Dilatation may suffice to overcome a stricture in the rectum, the result of cicatricial contraction, or colotomy may be necessary in cases more refractory or situated higher in the bowel. Post10 reported a successful colotomy, with the formation of an artificial anus in the left lumbar region, in such a case.

10 New York Med. Record, 1879, xvi. 24, p. 260.

The food should be fluid, but nutritious, and milk best fulfils both these requisites. Where milk cannot be tolerated it may be substituted by soups, beef-tea, mutton-broths, chicken-soup, etc. But it should be known of these substitutes that they contain little or no nutritious matter on account of the insolubility of the albuminoids, and are really only stimulants. Soft-boiled egg, thin custards, sweetbreads, scraped or chopped raw beef—albumen thus in substance—constitute the best food. But during the intensity of an attack the patient should almost altogether abstain from food, both from lack of inclination for it and from lack of ability to digest it. During convalescence the food should be on the basis of animal diet, though ripe fruits and fresh succulent vegetables should not be altogether withheld.

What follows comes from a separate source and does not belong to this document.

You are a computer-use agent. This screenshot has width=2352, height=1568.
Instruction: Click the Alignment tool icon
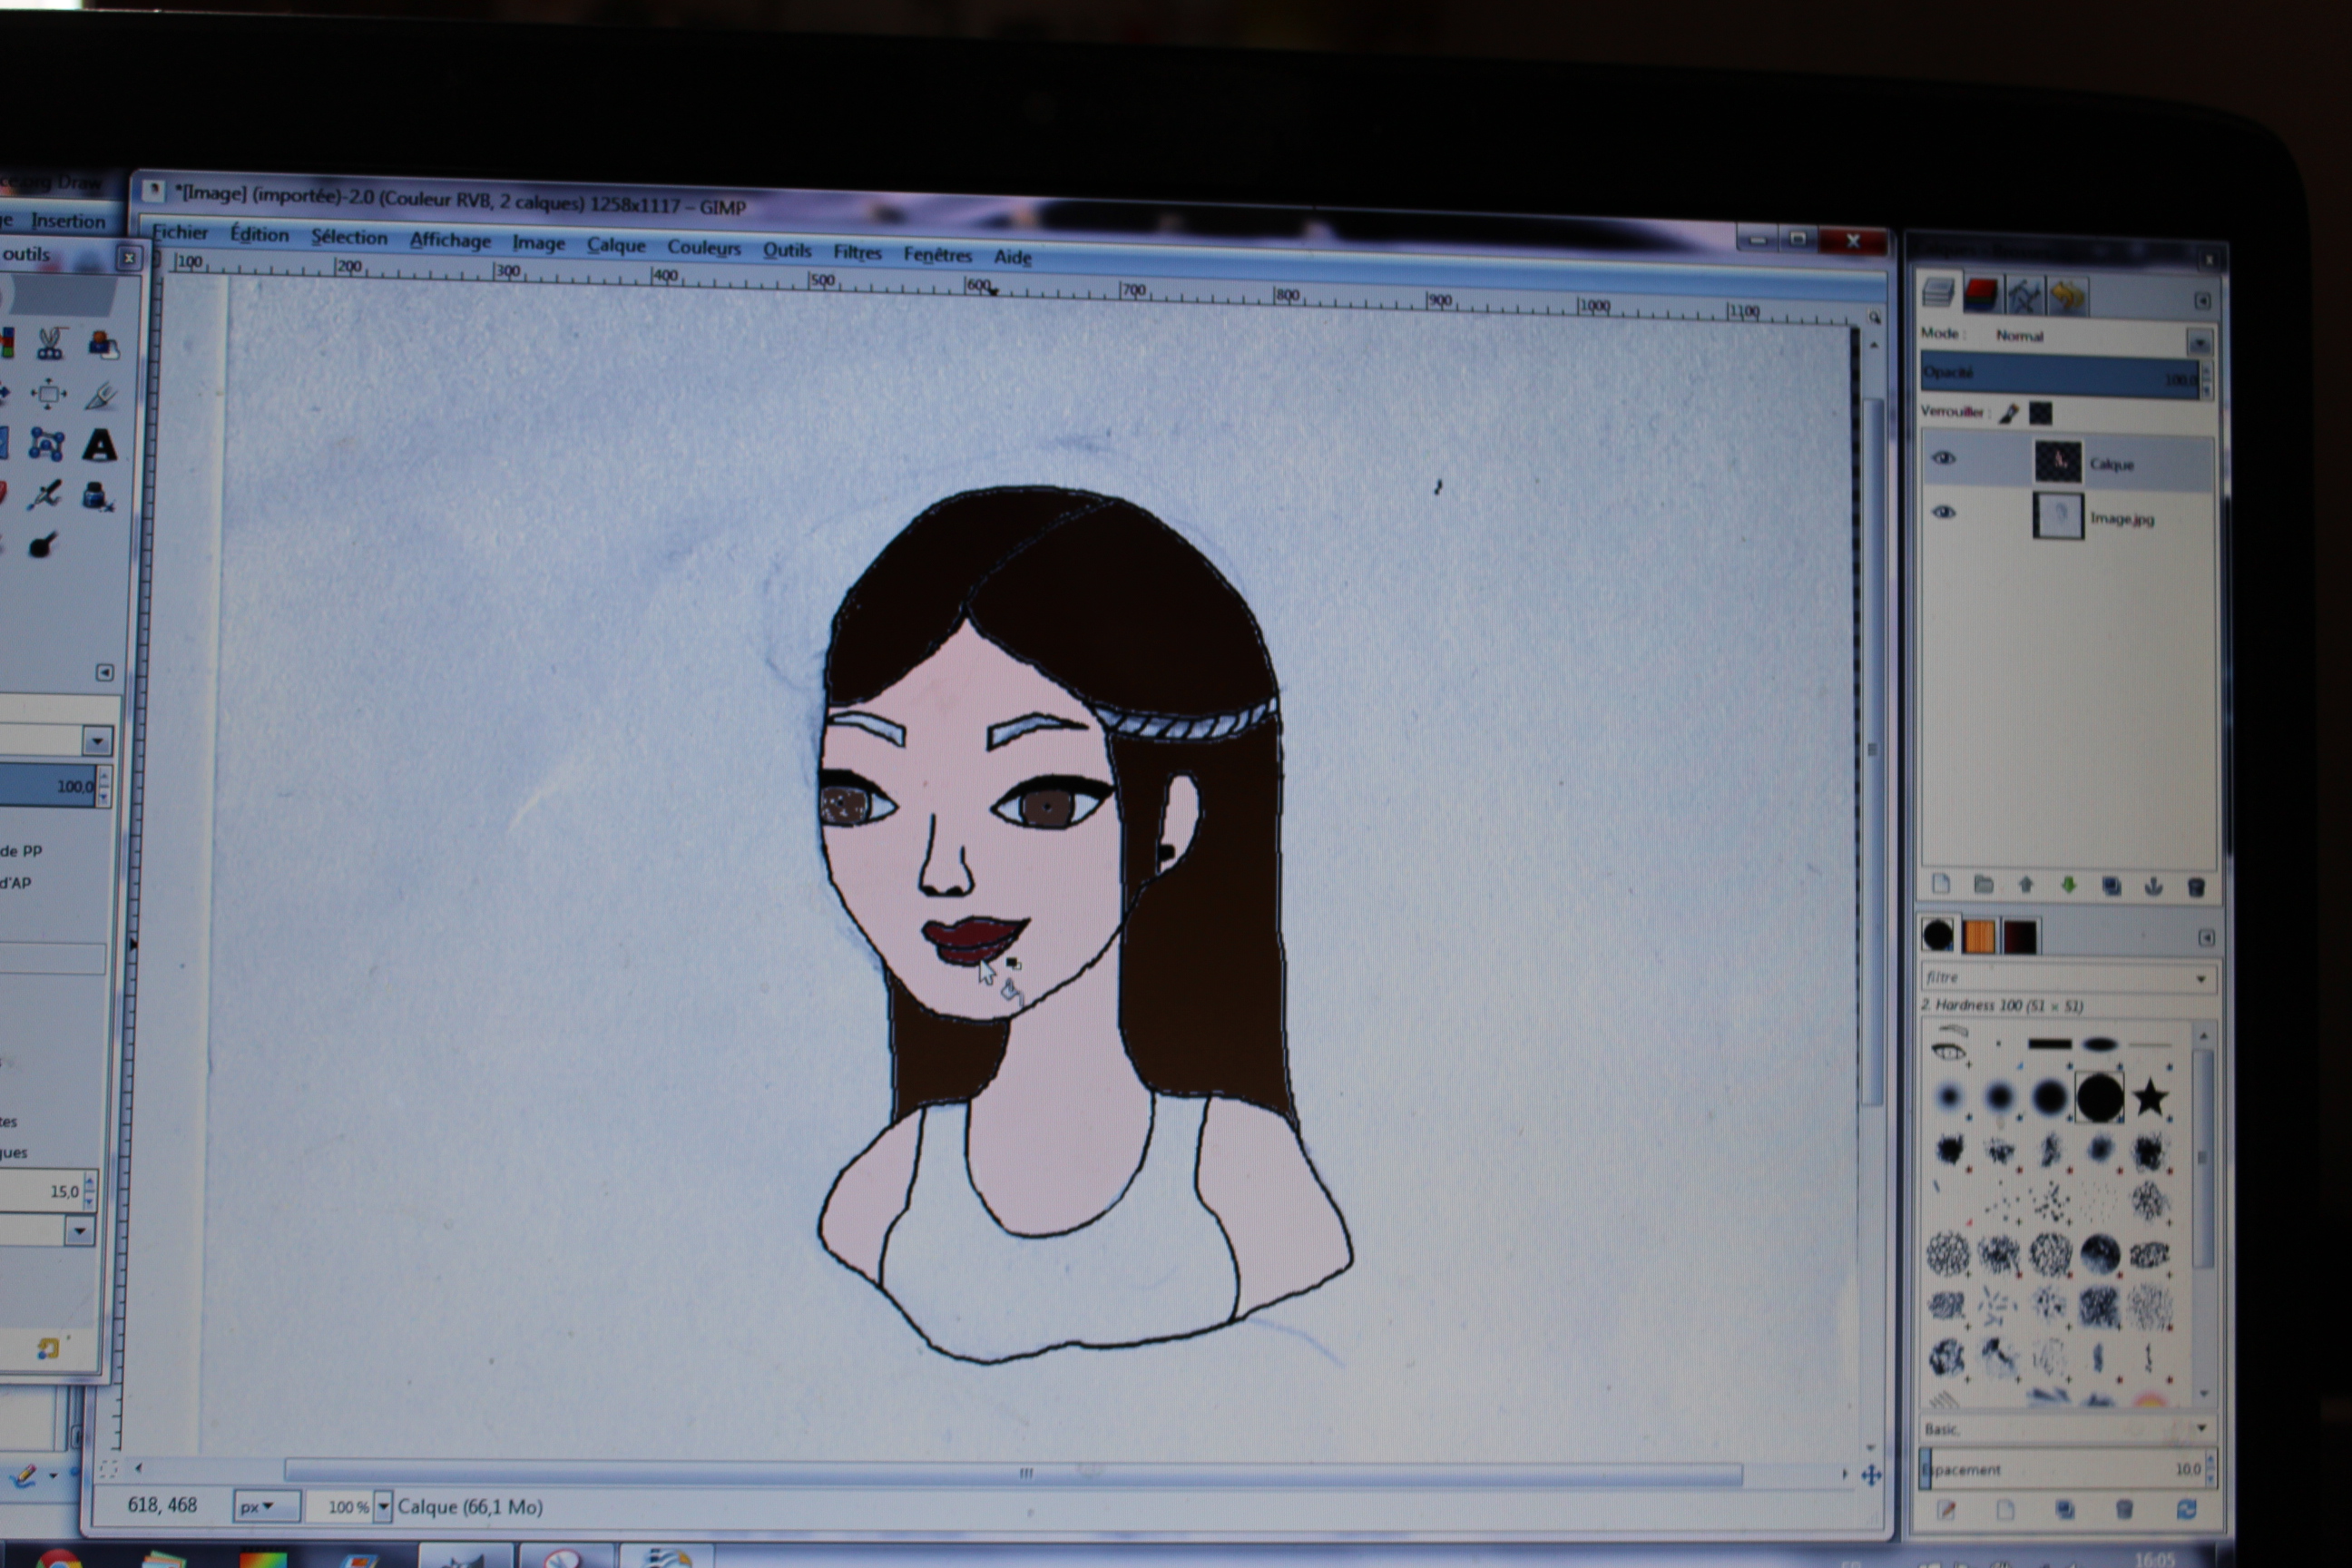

In all cases of pronounced prostration stimulants are to be freely used, and of all stimulants alcohol is the best, as it has also nutritive and antiseptic properties. Alcohol is thus triply indicated in the treatment of dysentery, but the choice of the form and strength will be a matter of judgment in the individual case.

Where life is imperilled by hemorrhage or anæmia from any cause, a forlorn hope is offered in transfusion, which in the hands of C. Schmidt (1874) has proved successful in two cases.

Abscess of the liver is best treated by aspiration or hepatotomy; rheumatism, by the salicylates; and paralysis, by the constant current of electricity.

Obstinate cases of chronic or continually recurring dysentery are thoroughly cured only by a sea-voyage, a sojourn at the seashore, a mountain-excursion, or a permanent change of climate.